Data for this exercise —

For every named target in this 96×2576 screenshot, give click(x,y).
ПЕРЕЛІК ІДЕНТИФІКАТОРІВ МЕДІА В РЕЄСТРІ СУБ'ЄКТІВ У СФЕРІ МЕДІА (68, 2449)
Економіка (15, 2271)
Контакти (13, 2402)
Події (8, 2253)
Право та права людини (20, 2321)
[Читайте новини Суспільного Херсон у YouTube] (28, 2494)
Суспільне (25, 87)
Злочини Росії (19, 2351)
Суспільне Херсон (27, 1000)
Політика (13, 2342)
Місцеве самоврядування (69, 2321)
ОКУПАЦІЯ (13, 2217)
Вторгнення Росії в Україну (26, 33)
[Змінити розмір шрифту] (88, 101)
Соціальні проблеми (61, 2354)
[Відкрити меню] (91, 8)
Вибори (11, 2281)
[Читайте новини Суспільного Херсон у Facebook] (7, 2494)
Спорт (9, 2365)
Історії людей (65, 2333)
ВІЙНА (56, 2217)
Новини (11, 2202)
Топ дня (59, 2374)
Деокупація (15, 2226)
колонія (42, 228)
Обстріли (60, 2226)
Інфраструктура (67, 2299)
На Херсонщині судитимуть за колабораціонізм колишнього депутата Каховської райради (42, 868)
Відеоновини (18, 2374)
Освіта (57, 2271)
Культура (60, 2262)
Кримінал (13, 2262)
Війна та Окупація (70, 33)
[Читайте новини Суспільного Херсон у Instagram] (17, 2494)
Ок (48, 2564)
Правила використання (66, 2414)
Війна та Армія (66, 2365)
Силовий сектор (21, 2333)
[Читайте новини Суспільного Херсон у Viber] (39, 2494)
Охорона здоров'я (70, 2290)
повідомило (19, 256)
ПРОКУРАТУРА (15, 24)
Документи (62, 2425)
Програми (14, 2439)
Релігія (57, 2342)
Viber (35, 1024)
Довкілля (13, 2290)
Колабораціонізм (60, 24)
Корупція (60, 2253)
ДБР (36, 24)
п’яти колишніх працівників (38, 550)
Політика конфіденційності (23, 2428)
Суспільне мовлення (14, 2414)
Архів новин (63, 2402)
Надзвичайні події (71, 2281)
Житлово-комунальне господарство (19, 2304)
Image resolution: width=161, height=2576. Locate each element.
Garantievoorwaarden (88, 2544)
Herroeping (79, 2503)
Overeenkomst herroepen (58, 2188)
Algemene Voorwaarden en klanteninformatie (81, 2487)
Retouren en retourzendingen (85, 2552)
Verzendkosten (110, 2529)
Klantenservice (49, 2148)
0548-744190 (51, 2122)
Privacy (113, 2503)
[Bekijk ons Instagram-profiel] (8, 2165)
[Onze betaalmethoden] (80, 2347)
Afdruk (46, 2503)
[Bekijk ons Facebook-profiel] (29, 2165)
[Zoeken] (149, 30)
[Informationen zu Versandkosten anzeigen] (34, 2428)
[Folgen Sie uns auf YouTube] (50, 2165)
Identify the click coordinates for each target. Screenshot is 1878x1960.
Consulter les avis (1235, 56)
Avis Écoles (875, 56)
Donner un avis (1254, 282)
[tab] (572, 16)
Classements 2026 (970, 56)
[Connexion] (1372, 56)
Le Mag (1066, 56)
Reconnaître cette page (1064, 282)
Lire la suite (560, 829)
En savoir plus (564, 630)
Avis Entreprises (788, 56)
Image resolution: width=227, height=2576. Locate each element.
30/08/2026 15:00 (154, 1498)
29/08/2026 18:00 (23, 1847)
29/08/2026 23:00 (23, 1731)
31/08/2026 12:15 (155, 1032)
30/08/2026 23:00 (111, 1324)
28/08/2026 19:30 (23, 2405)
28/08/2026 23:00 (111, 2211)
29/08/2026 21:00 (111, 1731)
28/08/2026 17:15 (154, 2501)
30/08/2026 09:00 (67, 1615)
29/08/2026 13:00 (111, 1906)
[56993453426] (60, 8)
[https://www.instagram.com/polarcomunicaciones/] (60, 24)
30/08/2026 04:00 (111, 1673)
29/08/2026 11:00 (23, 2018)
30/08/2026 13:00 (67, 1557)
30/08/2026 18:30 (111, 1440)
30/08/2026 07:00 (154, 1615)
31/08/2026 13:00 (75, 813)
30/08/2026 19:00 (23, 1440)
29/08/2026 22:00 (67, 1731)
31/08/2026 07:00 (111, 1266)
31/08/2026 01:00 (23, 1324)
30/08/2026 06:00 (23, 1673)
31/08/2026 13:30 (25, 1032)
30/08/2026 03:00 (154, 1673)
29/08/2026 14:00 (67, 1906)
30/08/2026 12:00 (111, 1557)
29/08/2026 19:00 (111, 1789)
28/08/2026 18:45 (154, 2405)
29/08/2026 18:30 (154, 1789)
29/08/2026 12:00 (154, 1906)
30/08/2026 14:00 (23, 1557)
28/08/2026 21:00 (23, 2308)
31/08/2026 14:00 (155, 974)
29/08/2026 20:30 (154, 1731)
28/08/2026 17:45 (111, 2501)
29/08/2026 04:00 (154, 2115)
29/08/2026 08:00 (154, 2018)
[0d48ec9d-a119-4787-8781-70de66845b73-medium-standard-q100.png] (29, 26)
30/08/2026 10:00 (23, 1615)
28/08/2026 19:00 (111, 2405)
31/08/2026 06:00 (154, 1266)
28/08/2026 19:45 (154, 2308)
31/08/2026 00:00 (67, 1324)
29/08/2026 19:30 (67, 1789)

Problem requirements — Please, from the entries above, set down exactly the lines from the one containing "[tab] (572, 16)" through the one containing "31/08/2026 07:00 (111, 1266)", and only those.

Answer box —
[tab] (572, 16)
Classements 2026 (970, 56)
[Connexion] (1372, 56)
Le Mag (1066, 56)
Reconnaître cette page (1064, 282)
Lire la suite (560, 829)
En savoir plus (564, 630)
Avis Entreprises (788, 56)
Image resolution: width=227, height=2576. Locate each element.
30/08/2026 15:00 (154, 1498)
29/08/2026 18:00 (23, 1847)
29/08/2026 23:00 (23, 1731)
31/08/2026 12:15 (155, 1032)
30/08/2026 23:00 (111, 1324)
28/08/2026 19:30 (23, 2405)
28/08/2026 23:00 (111, 2211)
29/08/2026 21:00 (111, 1731)
28/08/2026 17:15 (154, 2501)
30/08/2026 09:00 (67, 1615)
29/08/2026 13:00 (111, 1906)
[56993453426] (60, 8)
[https://www.instagram.com/polarcomunicaciones/] (60, 24)
30/08/2026 04:00 (111, 1673)
29/08/2026 11:00 (23, 2018)
30/08/2026 13:00 (67, 1557)
30/08/2026 18:30 (111, 1440)
30/08/2026 07:00 (154, 1615)
31/08/2026 13:00 (75, 813)
30/08/2026 19:00 (23, 1440)
29/08/2026 22:00 (67, 1731)
31/08/2026 07:00 (111, 1266)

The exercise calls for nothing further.